A version of Dominion Theology that is a relatively extreme aspect of the Christian Right and effectively theocratic. It is chiefly an American movement spelled out by Armenian-American R. J. Rushdoony (1916-2001) in the 1960's and 1970's and calls for a nation's laws and society to be based on the Ten Commandments as applied through the interpretations of a religious elite to everyday situations; necessarily, it rejects democracy and any form of secular political philosophy as an ideal foundation for government. Christian Reconstructionism's ideal society would include the elimination of public schools, the denial of full citizenship to non-Christians, and the death penalty for adultery, performing or having an abortion, blasphemy, homosexuality, heresy, and even persistant rebelliousness against ones parents, with the definitions of these terms and offenses being crafted by the religious elite.
Christian Reconstructionists, as is the case with many though not all members of the Christian Right, insist that the United States was founded as a Christian nation. (see AU.org "Is America a 'Christian Nation'")
note. Christian Reconstructionism's distant origins can be seen in the thought and governance of former Dutch Prime Minister Abraham Kuyper (1837-1920) and the writings of Dutch-American Christian apologist Cornelius Van Til (1895-1987), which influenced Rushdoony.
from Frederick Clarkson's "Theocratic Dominionism Gains Influence" (full article)
Many on the Christian Right are unaware that they hold Reconstructionist ideas. Because as a theology it is controversial, even among evangelicals, many who are consciously influenced by it avoid the label. This furtiveness is not, however, as significant as the potency of the ideology itself.

### Source material
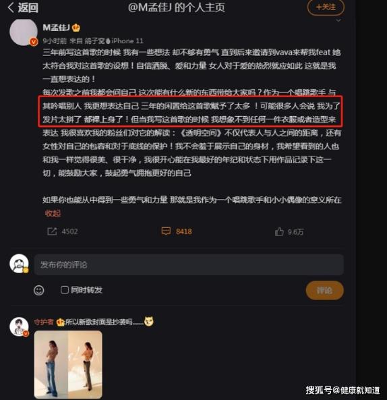
Task: Collapse the post with 收起 link
Action: click(53, 213)
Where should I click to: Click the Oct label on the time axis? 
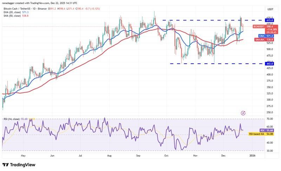(166, 155)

### Problem A
Rewrite the passage on Christian Reconstructionism between "note. Christian Reconstructionism's" and "which influenced Rushdoony.", inclusive, substituting "theologian" for "apologist".
### Problem B
Answer these questions from the passage on Christian Reconstructionism:
(i) Who spelled out the movement in the 1960's and 1970's?
(ii) What do Christian Reconstructionists insist about how the United States was founded?
(iii) Why do many people who are consciously influenced by Reconstructionist ideas avoid the label?

### Worked solution A
note. Christian Reconstructionism's distant origins can be seen in the thought and governance of former Dutch Prime Minister Abraham Kuyper (1837-1920) and the writings of Dutch-American Christian theologian Cornelius Van Til (1895-1987), which influenced Rushdoony.

### Worked solution B
(i) R. J. Rushdoony, an Armenian-American (1916-2001).
(ii) They insist that it was founded as a Christian nation.
(iii) As a theology it is controversial, even among evangelicals.